Esketamine Reduces Lung Injury Caused by Limb Ischemia-Reperfusion by Regulating Oxidative Stress via the TLR4/NF-κB/NLRP3 Pathway

BACKGROUND: Esketamine has shown promise in mitigating tissue damage caused by ischemia- reperfusion injury, making it a potential therapeutic candidate for acute lung injury (ALI) induced by limb ischemia-reperfusion (LIR-ALI). OBJECTIVE: This study sought to explore the role and mechanism of esketamine in the LIR-ALI rat model. METHODS: The effects of esketamine on the LIR-ALI rats model were evaluated through histopathological examination, assessment of pulmonary edema, measurement of MDA and SOD levels, and analysis of inflammatory cytokine levels (IL-1β, etc.) in the bronchoalveolar fluid (BALF) and serum.

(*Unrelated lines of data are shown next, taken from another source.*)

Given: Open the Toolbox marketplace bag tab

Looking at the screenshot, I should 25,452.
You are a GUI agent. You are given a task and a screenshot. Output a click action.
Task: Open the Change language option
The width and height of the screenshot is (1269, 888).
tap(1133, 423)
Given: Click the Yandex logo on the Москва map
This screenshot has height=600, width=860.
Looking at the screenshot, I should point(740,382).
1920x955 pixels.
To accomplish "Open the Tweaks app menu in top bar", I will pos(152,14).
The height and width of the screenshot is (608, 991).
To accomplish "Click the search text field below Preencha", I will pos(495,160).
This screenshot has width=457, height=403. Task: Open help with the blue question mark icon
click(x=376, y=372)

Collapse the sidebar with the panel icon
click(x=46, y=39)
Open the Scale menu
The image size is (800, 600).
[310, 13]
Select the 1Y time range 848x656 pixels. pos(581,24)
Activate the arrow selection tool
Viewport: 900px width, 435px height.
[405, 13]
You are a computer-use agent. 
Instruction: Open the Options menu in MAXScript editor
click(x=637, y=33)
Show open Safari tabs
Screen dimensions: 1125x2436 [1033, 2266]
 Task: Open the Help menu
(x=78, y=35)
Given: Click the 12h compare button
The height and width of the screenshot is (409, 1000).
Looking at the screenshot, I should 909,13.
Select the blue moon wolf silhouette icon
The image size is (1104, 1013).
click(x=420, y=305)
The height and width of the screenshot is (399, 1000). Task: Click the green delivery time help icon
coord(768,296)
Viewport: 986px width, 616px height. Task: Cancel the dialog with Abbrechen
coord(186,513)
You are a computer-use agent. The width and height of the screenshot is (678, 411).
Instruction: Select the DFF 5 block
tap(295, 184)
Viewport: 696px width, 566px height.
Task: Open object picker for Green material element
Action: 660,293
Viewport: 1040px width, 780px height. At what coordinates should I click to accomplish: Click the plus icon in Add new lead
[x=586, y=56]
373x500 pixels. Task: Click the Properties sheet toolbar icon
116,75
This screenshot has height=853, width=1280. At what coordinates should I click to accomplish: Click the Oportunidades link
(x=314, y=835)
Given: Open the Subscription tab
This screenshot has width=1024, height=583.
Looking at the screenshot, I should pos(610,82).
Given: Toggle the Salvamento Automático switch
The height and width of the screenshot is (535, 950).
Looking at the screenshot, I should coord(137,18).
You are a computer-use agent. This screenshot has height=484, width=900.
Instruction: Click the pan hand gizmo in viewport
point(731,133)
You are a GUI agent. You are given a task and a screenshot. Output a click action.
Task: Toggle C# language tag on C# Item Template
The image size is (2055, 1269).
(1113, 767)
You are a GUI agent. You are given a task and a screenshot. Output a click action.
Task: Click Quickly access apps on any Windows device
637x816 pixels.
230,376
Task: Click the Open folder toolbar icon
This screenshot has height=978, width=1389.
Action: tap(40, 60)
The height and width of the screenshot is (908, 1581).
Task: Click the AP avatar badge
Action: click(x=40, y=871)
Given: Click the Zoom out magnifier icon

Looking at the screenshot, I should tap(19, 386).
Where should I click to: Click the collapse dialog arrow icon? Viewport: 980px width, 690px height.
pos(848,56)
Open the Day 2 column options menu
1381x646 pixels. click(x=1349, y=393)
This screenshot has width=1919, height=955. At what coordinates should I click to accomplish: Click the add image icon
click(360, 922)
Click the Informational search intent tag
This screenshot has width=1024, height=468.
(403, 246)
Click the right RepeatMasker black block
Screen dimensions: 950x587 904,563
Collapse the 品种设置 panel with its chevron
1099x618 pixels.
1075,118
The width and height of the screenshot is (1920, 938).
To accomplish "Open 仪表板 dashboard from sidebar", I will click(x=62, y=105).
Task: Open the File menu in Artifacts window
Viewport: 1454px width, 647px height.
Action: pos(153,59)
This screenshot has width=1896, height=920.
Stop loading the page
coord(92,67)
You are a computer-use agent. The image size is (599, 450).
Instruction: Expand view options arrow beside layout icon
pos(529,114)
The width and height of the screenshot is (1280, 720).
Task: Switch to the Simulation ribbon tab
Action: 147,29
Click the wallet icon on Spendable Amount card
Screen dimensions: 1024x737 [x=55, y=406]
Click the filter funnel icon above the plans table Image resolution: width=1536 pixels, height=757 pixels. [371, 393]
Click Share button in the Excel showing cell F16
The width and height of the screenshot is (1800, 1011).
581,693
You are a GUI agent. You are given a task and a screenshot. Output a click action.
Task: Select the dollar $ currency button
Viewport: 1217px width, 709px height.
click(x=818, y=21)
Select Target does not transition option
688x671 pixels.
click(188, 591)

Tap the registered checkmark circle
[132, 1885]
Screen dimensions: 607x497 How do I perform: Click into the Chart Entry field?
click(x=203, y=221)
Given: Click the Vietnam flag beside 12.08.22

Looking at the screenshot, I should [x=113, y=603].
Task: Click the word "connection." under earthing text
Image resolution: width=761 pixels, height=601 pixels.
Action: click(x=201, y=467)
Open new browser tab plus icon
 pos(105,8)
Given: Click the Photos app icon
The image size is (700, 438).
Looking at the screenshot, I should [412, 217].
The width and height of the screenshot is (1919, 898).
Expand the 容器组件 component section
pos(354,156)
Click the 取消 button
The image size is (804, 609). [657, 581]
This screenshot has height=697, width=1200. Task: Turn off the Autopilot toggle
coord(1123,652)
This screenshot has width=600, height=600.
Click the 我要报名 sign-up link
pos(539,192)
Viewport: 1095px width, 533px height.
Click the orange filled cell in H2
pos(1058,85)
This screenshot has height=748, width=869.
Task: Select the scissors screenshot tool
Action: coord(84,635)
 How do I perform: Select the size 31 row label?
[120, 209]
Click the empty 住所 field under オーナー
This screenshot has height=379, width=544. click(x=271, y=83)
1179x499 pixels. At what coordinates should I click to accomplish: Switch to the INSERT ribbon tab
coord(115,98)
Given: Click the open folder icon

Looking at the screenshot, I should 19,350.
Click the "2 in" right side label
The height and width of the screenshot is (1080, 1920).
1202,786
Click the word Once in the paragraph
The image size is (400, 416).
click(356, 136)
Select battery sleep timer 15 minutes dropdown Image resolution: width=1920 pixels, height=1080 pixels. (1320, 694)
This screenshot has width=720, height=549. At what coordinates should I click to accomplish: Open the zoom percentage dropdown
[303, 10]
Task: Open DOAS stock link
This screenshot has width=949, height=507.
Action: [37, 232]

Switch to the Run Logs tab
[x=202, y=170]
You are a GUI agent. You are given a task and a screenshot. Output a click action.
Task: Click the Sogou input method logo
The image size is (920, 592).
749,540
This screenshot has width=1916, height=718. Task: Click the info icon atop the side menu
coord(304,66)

Western blot analysis was used to assess the expressions of TLR4, NF-κB, and NLRP3. TLR4 agonist, LPS, was used to validate the role of NF-κB/NLRP3 pathway in LIRALI. RESULTS: Esketamine significantly alleviated LIR-induced ALI by reducing pulmonary edema, inflammatory cell infiltration, and oxidative stress. Elevated MDA content and suppressed SOD activity were significantly reversed by esketamine, along with inactivity of the TLR4/NF-κB/NLRP3 pathway. Esketamine treatment reduced inflammatory response in BALF and serum. TLR4 activation by LPS reversed the ameliorative effects of esketamine on LIR-ALI. CONCLUSION: Esketamine protected against LIR-induced ALI by mitigating oxidative stress and suppressing the TLR4/NF-κB/NLRP3 axis. These findings highlight the potential therapeutic value of esketamine for ALI.